A psychiatrist colleague sent me, with his endorsement, an article in the New York Times Magazine on the science of depression:
--whose author is Dr. Siddhartha Mukherjee of Columbia, whose recent book, Emperor of All Maladies: A Biography of Cancer was very well reviewed.
Since I have previously been dismissive of the serotonin theory of depression, Dr. Mukherjee's account of the history of the science of depression provides some potential balance. Dr. Mukherjee's basic hypothesis is that while it's clear that the idea that serotonin is a sort of magic bullet for depression is deeply flawed, two things are probably true--first, that serotonin plays an important role in at least some cases of depression in one way or another; and second, that drugs that change depression levels have been extremely helpful in our understanding of depression, not as cures, but as chemical probes that help us better understand what's going on in the brain--so long as we understand properly what the probes are telling us.
So I recommend the article, but I did find myself hiccuping at two places where I thought the author deviated from the careful and balanced tone he had established. The first such passage that caught my attention was: "But such a line of inquiry can’t tell us whether the absence of serotonin causes depression. For that, we need to know if depressed men and women have measurably lower levels of serotonin or serotonin-metabolites (byproducts of serotonin breakdown), in their brains."
Now, asking that question gets us a part of the way to an answer, but it's quite misleading if taken to represent the full answer. This is the old confusion between association and causation. Answering this question might reveal an association between serotonin levels and depression, but tells us nothing about whether that association plays a causal role, or whether some other thing is causing both the depression and the serotonin variations. Getting us messed up between association and causation is one of the primary ways that Pharma marketing manages to sell us a lot of ineffective and potentially harmful drugs.
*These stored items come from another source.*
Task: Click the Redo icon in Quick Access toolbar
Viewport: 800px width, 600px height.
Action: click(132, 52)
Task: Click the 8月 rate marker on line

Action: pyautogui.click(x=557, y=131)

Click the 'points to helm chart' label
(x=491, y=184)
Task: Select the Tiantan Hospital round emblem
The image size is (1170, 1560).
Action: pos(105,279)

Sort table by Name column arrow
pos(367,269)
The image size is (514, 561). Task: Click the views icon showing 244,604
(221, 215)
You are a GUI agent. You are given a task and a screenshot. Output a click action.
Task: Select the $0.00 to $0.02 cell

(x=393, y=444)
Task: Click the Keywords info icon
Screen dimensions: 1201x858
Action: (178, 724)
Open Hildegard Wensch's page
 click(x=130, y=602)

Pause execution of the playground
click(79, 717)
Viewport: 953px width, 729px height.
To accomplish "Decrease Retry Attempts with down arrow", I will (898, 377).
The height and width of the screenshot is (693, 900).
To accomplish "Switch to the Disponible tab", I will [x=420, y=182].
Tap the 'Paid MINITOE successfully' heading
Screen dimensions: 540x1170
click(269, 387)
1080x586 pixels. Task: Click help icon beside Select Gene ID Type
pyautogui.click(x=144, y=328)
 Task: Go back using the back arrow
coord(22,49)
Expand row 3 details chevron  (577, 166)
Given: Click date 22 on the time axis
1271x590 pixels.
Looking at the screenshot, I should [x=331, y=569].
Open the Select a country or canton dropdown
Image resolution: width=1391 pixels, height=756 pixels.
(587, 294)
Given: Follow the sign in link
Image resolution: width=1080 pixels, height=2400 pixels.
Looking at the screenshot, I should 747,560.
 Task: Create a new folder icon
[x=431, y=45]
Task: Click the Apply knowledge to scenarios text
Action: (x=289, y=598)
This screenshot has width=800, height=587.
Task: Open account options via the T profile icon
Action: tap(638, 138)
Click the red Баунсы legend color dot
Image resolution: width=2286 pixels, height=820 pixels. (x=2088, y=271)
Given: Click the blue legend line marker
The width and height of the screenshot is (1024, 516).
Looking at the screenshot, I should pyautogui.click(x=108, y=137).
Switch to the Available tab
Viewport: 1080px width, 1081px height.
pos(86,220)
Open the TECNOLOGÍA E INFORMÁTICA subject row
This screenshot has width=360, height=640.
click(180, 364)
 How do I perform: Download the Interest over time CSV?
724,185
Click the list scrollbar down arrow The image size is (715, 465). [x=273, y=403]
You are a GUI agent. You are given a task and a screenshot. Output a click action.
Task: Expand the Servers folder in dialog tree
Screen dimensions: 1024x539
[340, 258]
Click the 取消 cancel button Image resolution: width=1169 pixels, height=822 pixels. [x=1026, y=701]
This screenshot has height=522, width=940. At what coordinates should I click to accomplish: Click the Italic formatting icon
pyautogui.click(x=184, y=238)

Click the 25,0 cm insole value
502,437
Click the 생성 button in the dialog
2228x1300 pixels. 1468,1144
The other passage that disturbed me relates to the newer theory of depression that excites Dr. Mukherjee the most, though he admits that depression is still very complicated and there may be no single "answer." The new theory is that while in most of the adult brain, no new cells grow, there seems to be an exception and new cells can grow slowly in one portion of the hippocampus, which seems to be related to mood. Experiments in mice show that behavior changes that are depression-related can be caused by enhancing or blocking the growth of these cells; and in humans, brain scans seem to indicate some similar function for cell growth in this region. Dr. Mukherjee then states about this cell-growth theory: "Nor does the theory explain why “talk therapies” work in some patients and not in others, and why the combination of talk and antidepressants seems to work consistently better than either alone. It is very unlikely that we can “talk” our brains into growing cells."
This passage seems a retreat back into another mode of flawed thinking that Pharma marketing exploits to mislead us--the old-fashioned mind/body dualism, which persists in treating the mind as foreign from the body and made up of different sorts of stuff, so that things that influence the body cannot affect the mind and vice versa. Dr. Mukherjee had just finished explaining to us that when mice are put in an enhanced environment with fun new stuff to explore, they become more adverturous and less depressed-seeming, and their brains also grow new cells in the hippocampus. He apparently forgets for a moment that if an enhanced environment can grow new brain cells in mice, then the enhanced environment provided by "talk therapy" in humans might have the same effect.
Despite these bumps in the road the article seems thoughtful and I commend it to your attention. I'll await the comments of more expert readers than I as to how good the science is that Dr. Mukherjee refers to.